=== AUSZUG ===

- - - -

24" Iiyama ProLite B2403WS

Sehr sparsam, kein Glare (Gott sei dank!) , höhenverstellbar und derzeit eins der schnellsten Panels überhaupt.


----------



## Bloemfontein (29. September 2008)

*AW: [Sammelthread]Was habt ihr für Monitore?*

 Lifetec... Naja jedenfalls n Röhrenbildschirm Einzigste Vorteile:verlässlig,keine Bildfehler
Mein nächster(erster)Moni wird wahrscheinlich der 226BW es sei denn es taucht was besseres zu dem Preis auf


----------



## Railroadfighter (29. September 2008)

*AW: [Sammelthread]Was habt ihr für Monitore?*

Ich hab den Samsung 223 BW, bis auf die "nur" 21,6 Zoll ist das ein super Teil, von Videos mal abgesehen.


----------



## Maggats (29. September 2008)

*AW: [Sammelthread]Was habt ihr für Monitore?*

iiyama 2200 irgendwas

22" tft


----------



## CentaX (29. September 2008)

*AW: [Sammelthread]Was habt ihr für Monitore?*

Asus VW222U, ist soweit ganz nett...
Braucht aber sehr lange zum starten (hab nur nen alten 17'' als Vergleich; Es ist aber schon nervig, immer erst 3secs das ''ASUS'' Logo zu sehn)
Die untere Kante ist bei mir links unten etwas vom Bildschirm weggebogen (zum Benutzer hin, nicht nach unten) 
Einem Kumpel hab ich den auch empfohlen (der hat den dann auch gekauft), er hat das Problem nicht. Stört auch nicht weiter, fällt echt kaum auf 
Ich hab aber das Gefühl, dass der öfter mal etwas schräg steht (nach rechts gekippt)... Naja, wurscht^^
Toll ist, dass der Monitor auch Lautsprecher hat 
Der Patensohn von meinem Vater hat mir jedoch seine alten abgetreten (die ziemlich billig + halb kaputt sind), der Monitor war da doch zu schlecht, hat geschnarrt usw. ...

- - - -

=== BEREITGESTELLTE DATEN ===

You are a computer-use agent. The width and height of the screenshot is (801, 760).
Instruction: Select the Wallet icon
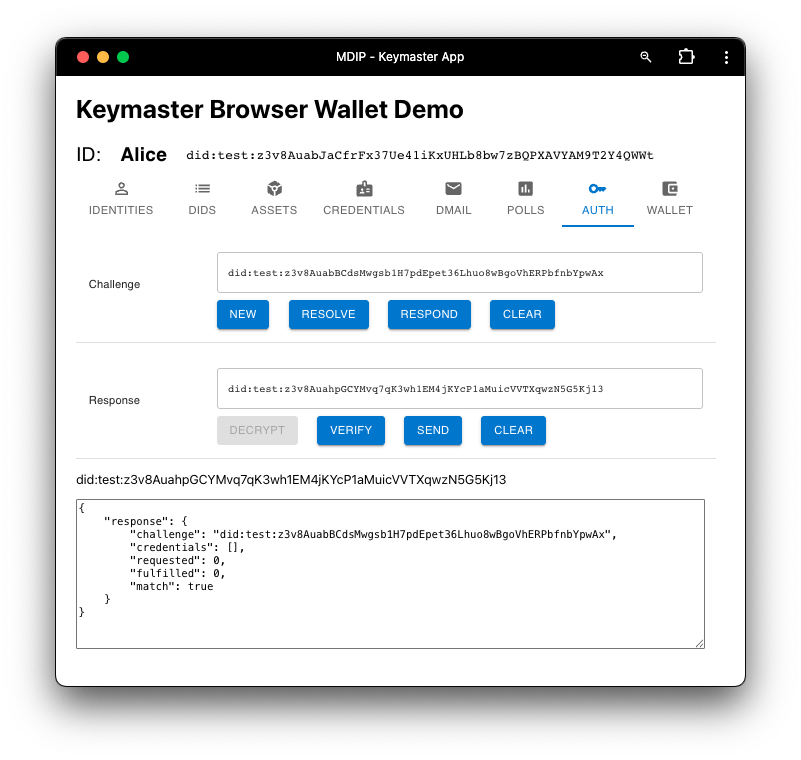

- - - -

=== GESTELLTE AUFGABE ===
Schreib den Auszug über Monitore noch einmal ab. Beginne bei der Stelle mit "Sehr sparsam, kein", hör nach "Bloemfontein (29. September 2008)" auf und ersetze dabei "höhenverstellbar" durch "drehbar".

=== DEINE ANTWORT ===
Sehr sparsam, kein Glare (Gott sei dank!) , drehbar und derzeit eins der schnellsten Panels überhaupt.


----------



## Bloemfontein (29. September 2008)